++++ SELECTED EXCERPT ++++

On Aug 23, 1:13 pm, John Larkin
highNOTlandTHIStechnologyPART.com> wrote:

The way you describe the problem made me think of "counter-intuitive
network logic" but the feedback stuff has probably more to do with
Sensitive Dependence on Initial Conditions...

Sensitive Dependence on Initial Conditions
http://www.schuelers.com/ChaosPsyche/part_1_14.htm
http://en.wikipedia.org/wiki/Butterfly_effect
http://everything2.com/index.pl?node_id=861246
http://www.perkel.com/nerd/butterflyeffect.htm

Network logic is counterintuitive. Say you need to lay a telephone
cable that will connect a bunch of cities; let's make that three for
illustration: Kansas City, San Diego, and Seattle. The total length of
the lines connecting those three cities is 3,000 miles. Common sense
says that if you add a fourth city to your telephone network, the
total length of your cable will have to increase. But that's not how
network logic works. By adding a fourth city as a hub (let's make that
Salt Lake City) and running the lines from each of the three cities
through Salt Lake City, we can decrease the total mileage of cable to
2,850 or 5 percent less than the original 3,000 miles. Therefore the
total unraveled length of a network can be shortened by adding nodes
to it! Yet there is a limit to this effect. Frank Hwang and Ding Zhu
Du, working at Bell Laboratories in 1990, proved that the best savings
a system might enjoy from introducing new points into a network would
peak at about 13 percent. More is different.

++++ RECORDS SHOWN ++++

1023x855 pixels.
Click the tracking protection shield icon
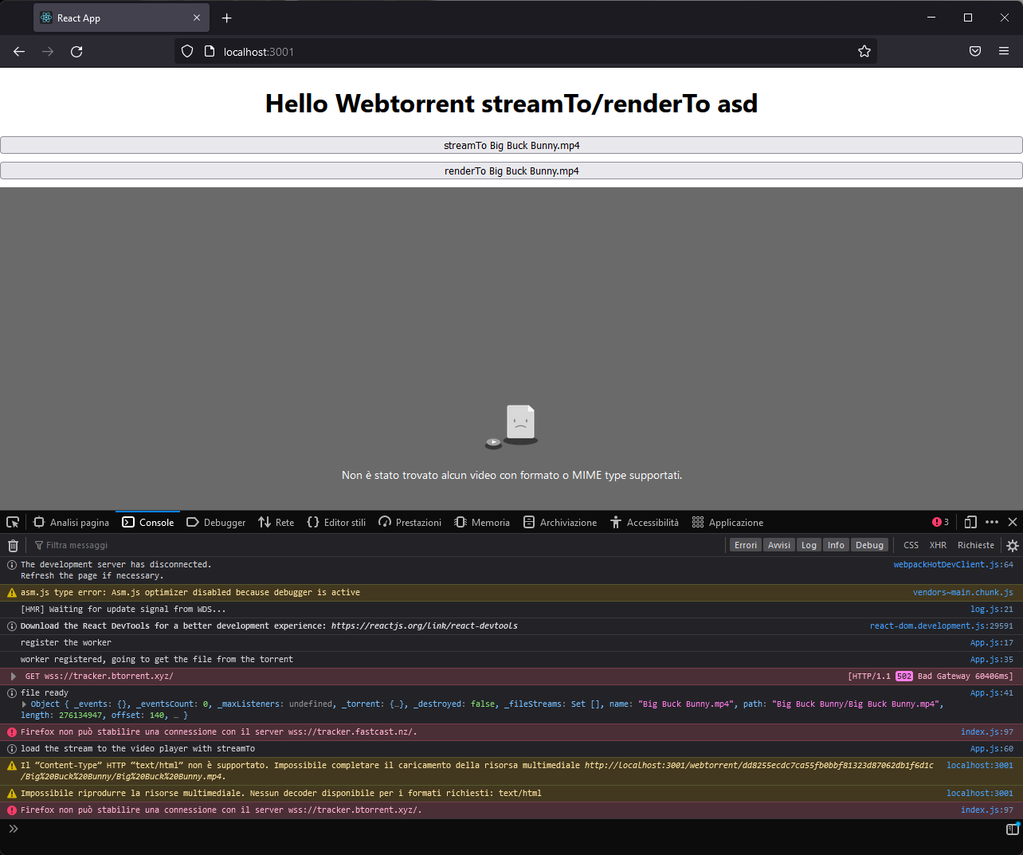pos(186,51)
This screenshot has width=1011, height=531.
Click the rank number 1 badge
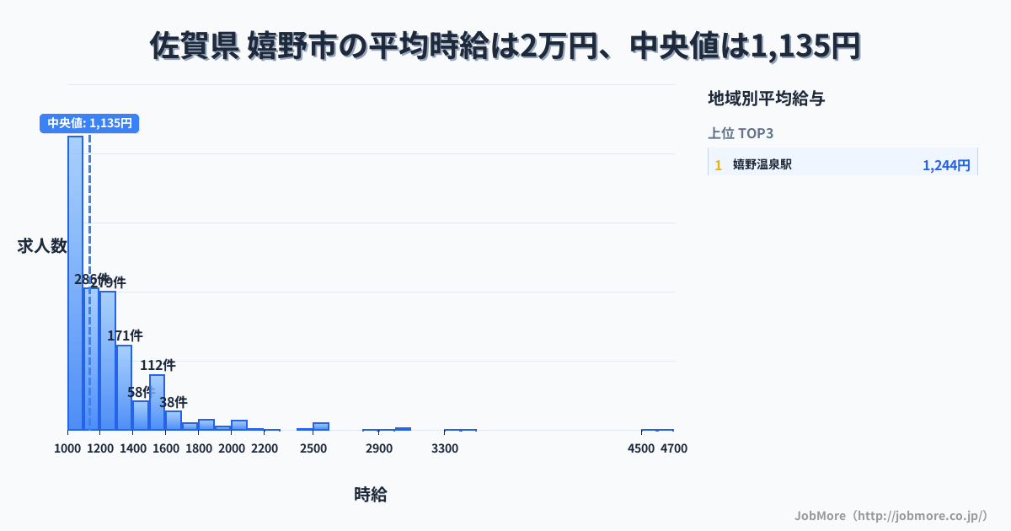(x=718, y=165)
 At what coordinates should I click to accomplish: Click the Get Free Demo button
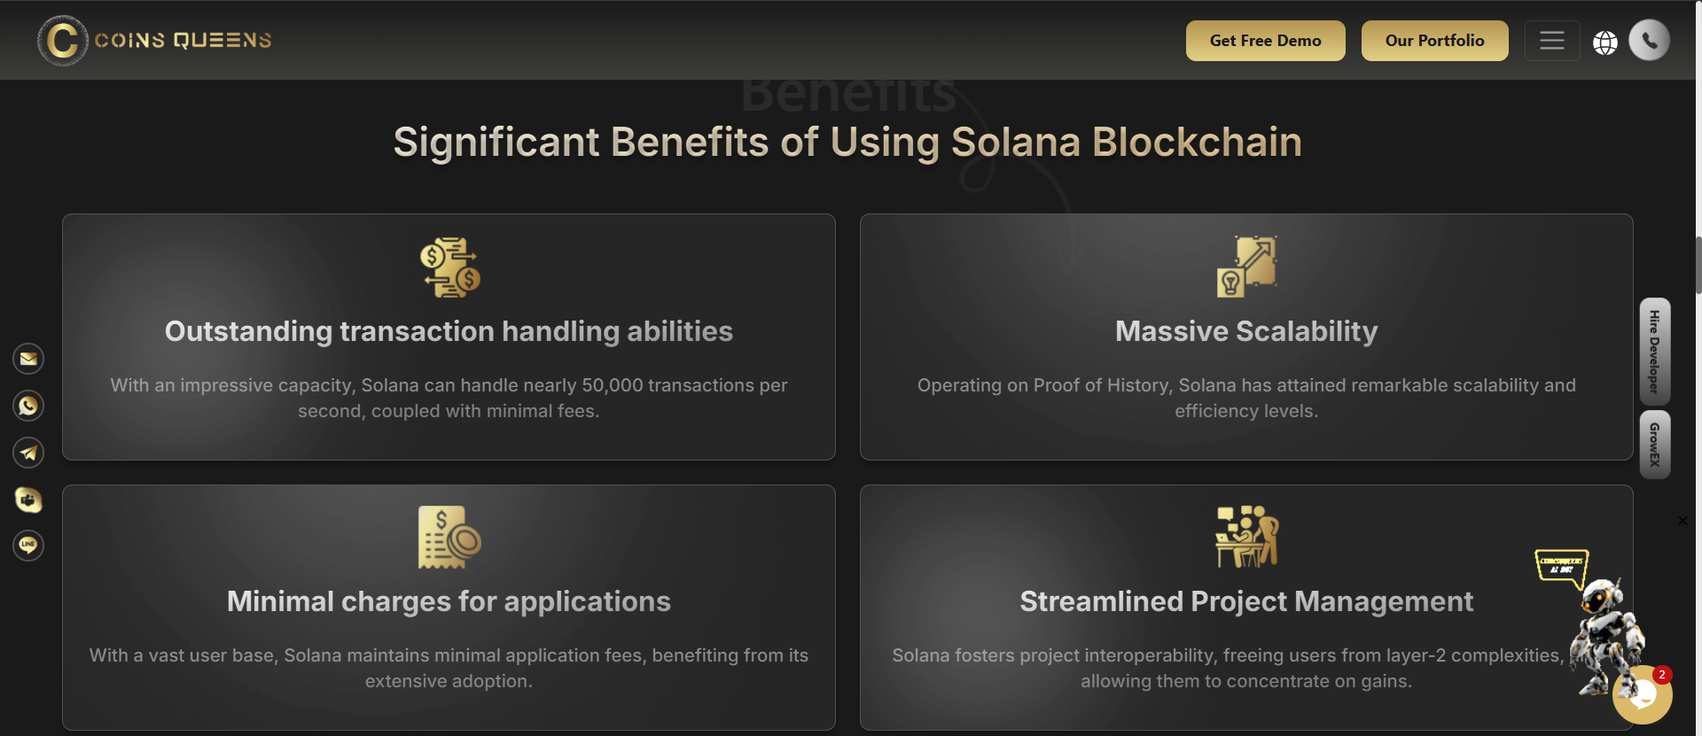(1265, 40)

++++
++++ RECORDS SHOWN ++++

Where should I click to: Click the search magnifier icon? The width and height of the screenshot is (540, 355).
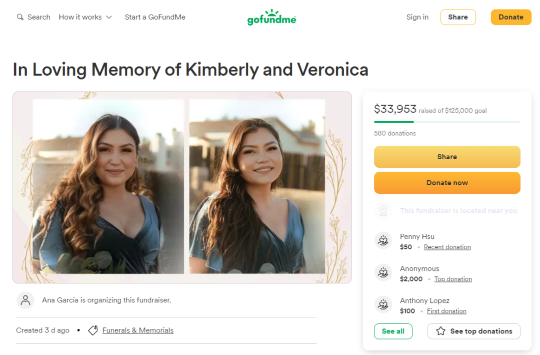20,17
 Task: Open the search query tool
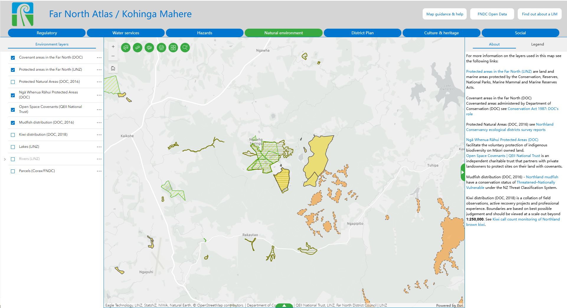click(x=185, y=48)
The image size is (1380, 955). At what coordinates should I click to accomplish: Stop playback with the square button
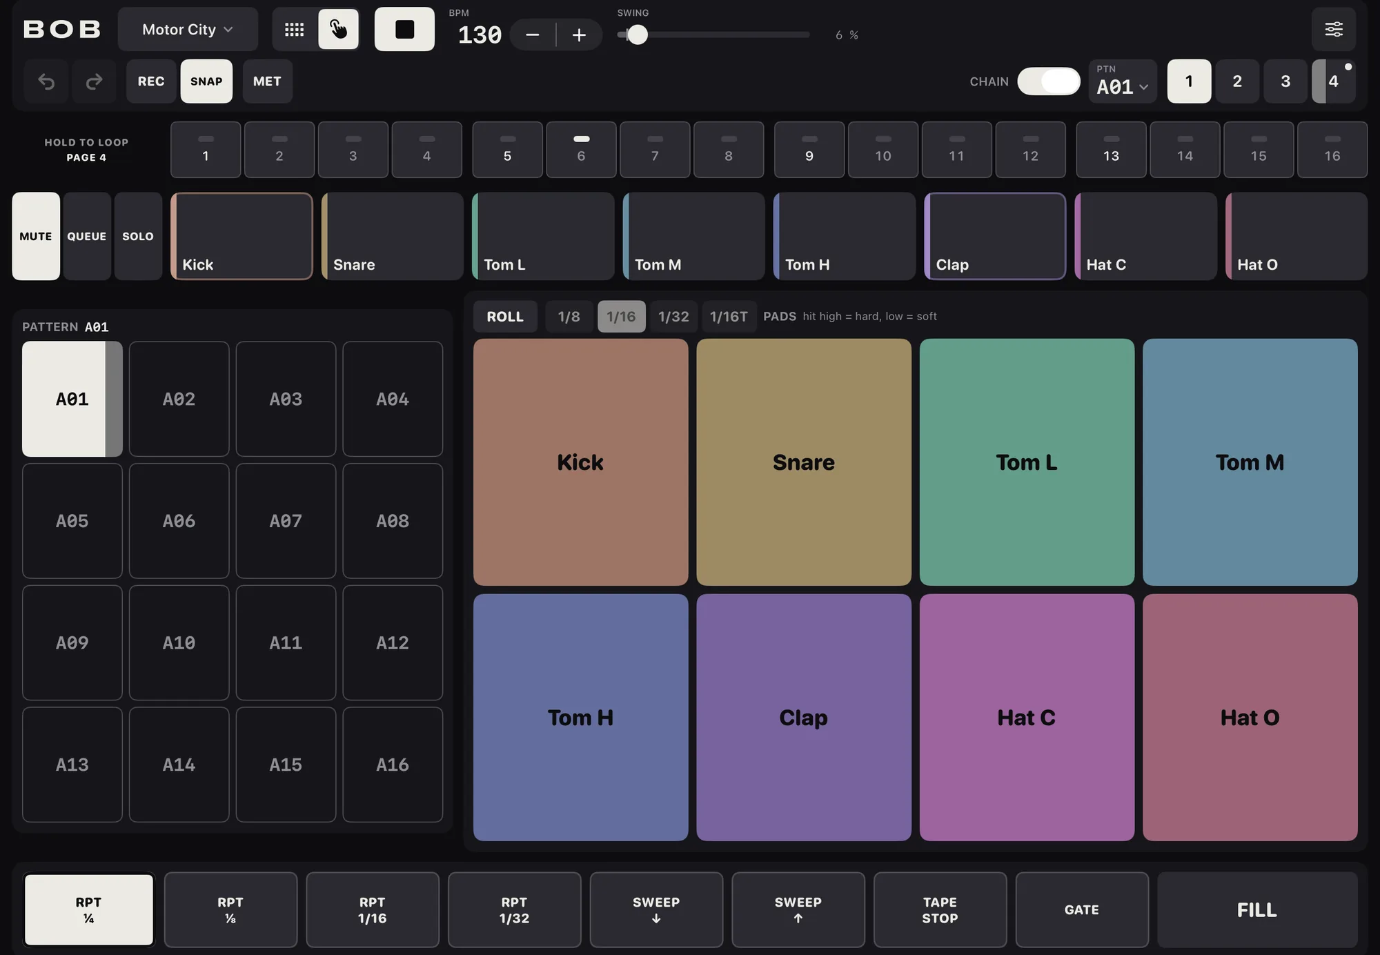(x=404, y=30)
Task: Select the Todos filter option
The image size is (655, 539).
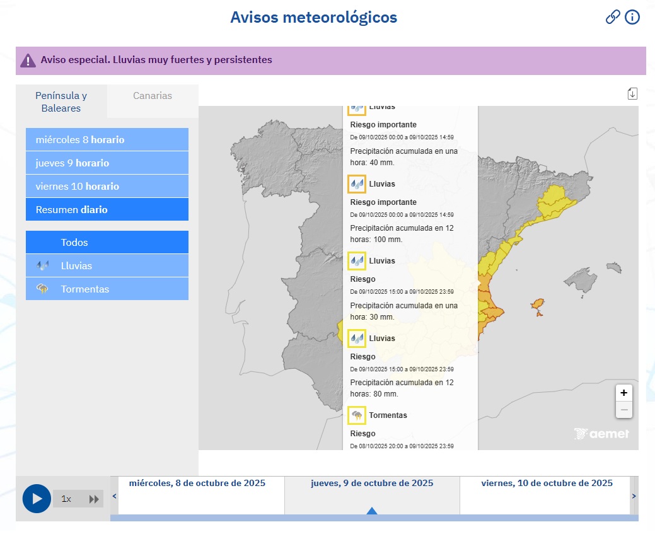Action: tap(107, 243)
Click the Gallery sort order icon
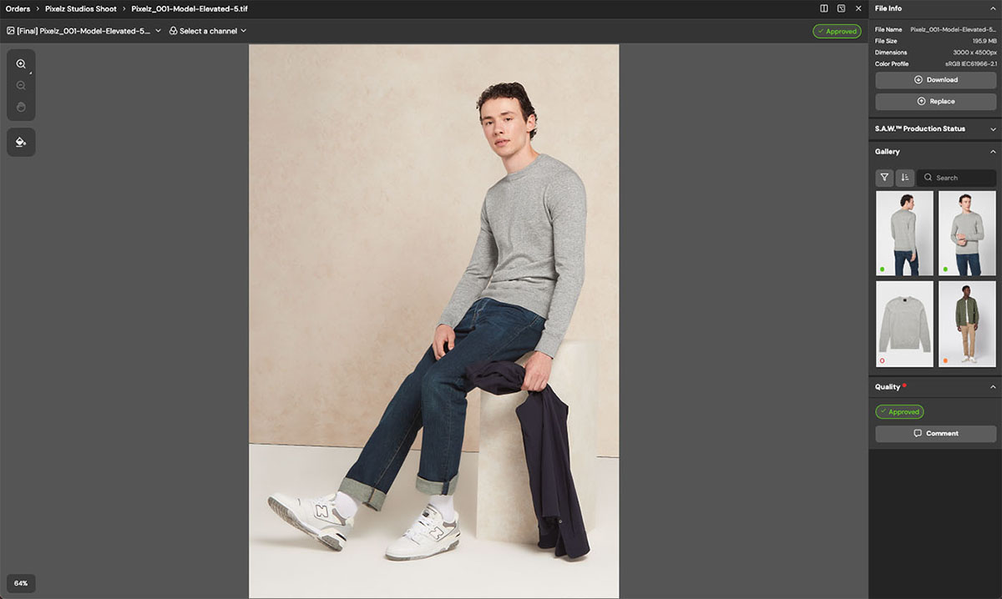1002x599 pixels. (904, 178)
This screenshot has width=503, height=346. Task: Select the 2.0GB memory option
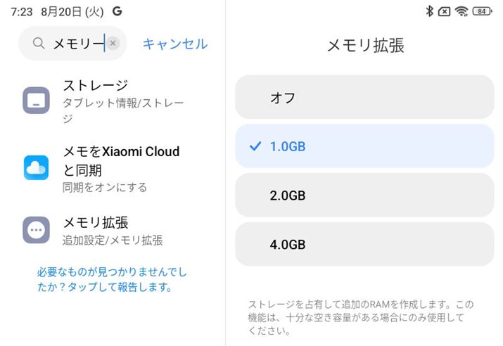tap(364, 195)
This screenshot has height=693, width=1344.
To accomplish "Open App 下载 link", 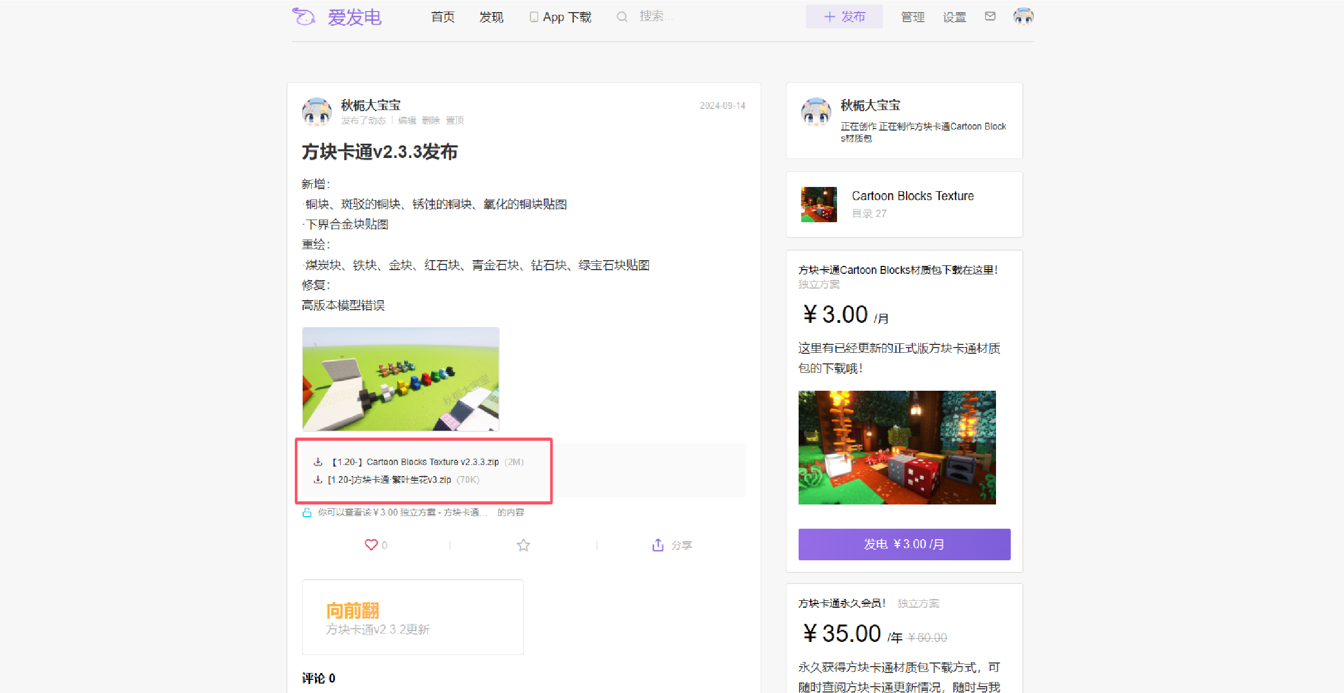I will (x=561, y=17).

++++
++++ RECORDS SHOWN ++++

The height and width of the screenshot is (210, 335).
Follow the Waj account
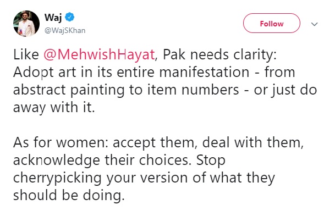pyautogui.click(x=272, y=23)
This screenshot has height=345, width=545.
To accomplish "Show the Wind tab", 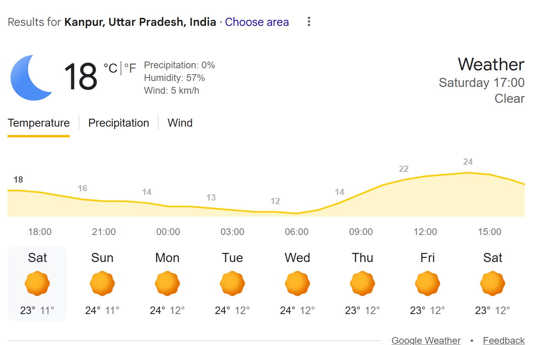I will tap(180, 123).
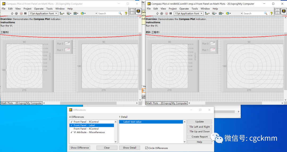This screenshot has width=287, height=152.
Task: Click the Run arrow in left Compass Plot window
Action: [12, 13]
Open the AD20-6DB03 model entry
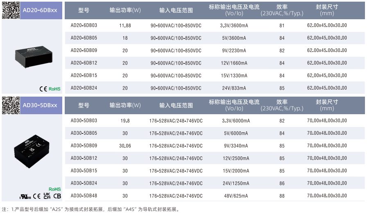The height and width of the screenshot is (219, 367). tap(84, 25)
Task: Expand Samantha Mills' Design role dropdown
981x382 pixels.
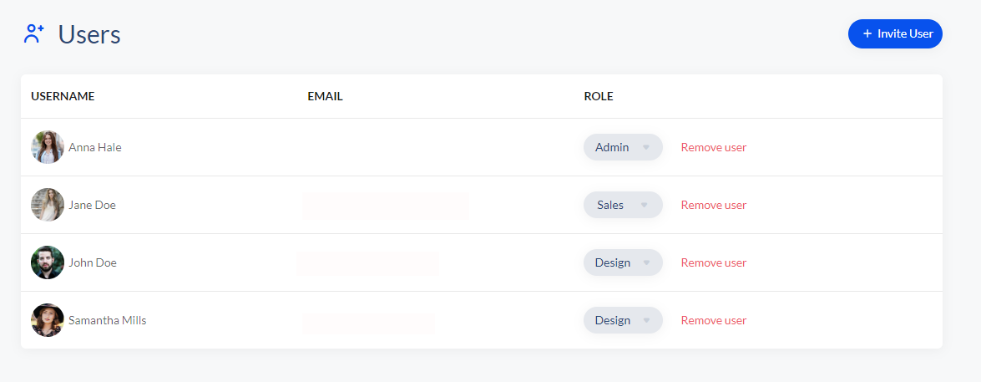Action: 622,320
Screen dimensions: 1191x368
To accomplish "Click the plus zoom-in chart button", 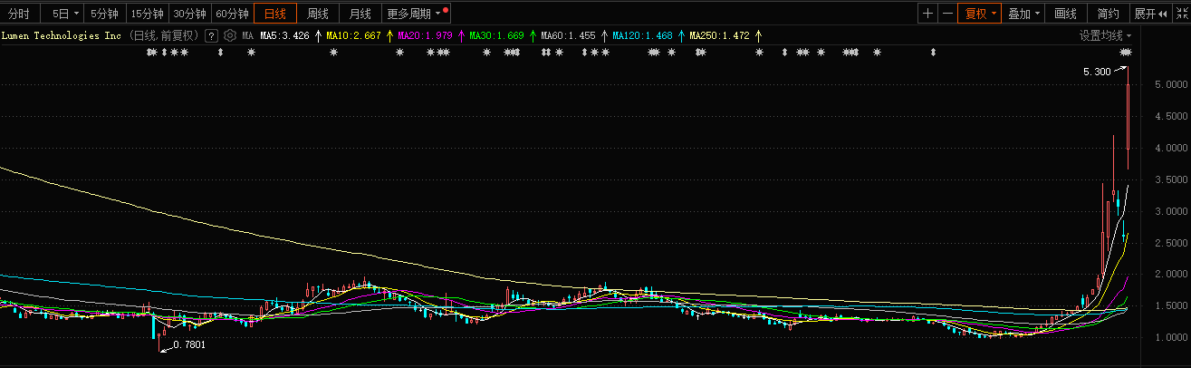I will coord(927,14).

++++

-- DIRECTION 1 --
Name every city mentioned in the forum post on network logic.
-- DIRECTION 2 --
Pick up the forum post about network logic after its last sentence and carry it forward.

-- TASK RESPONSE 1 --
Kansas City, San Diego, Seattle, Salt Lake City

-- TASK RESPONSE 2 --
On the other hand, in 1968 Dietrich Braess, a German operations
researcher, discovered that adding routes to an already congested
network will only slow it down. Now called Braess's Paradox,
scientists have found many examples of how adding capacity to a
crowded network reduces its overall production. In the late 1960s the
city planners of Stuttgart tried to ease downtown traffic by adding a
street. When they did, traffic got worse; then they blocked it off and
traffic improved. In 1992, New York City closed congested 42nd Street
on Earth Day, fearing the worst, but traffic actually improved that
day.

Then again, in 1990, three scientists working on networks of brain
neurons reported that increasing the gain-the responsivity-of
individual neurons did not increase their individual signal detection
performance, but it did increase the performance of the whole network
to detect signals.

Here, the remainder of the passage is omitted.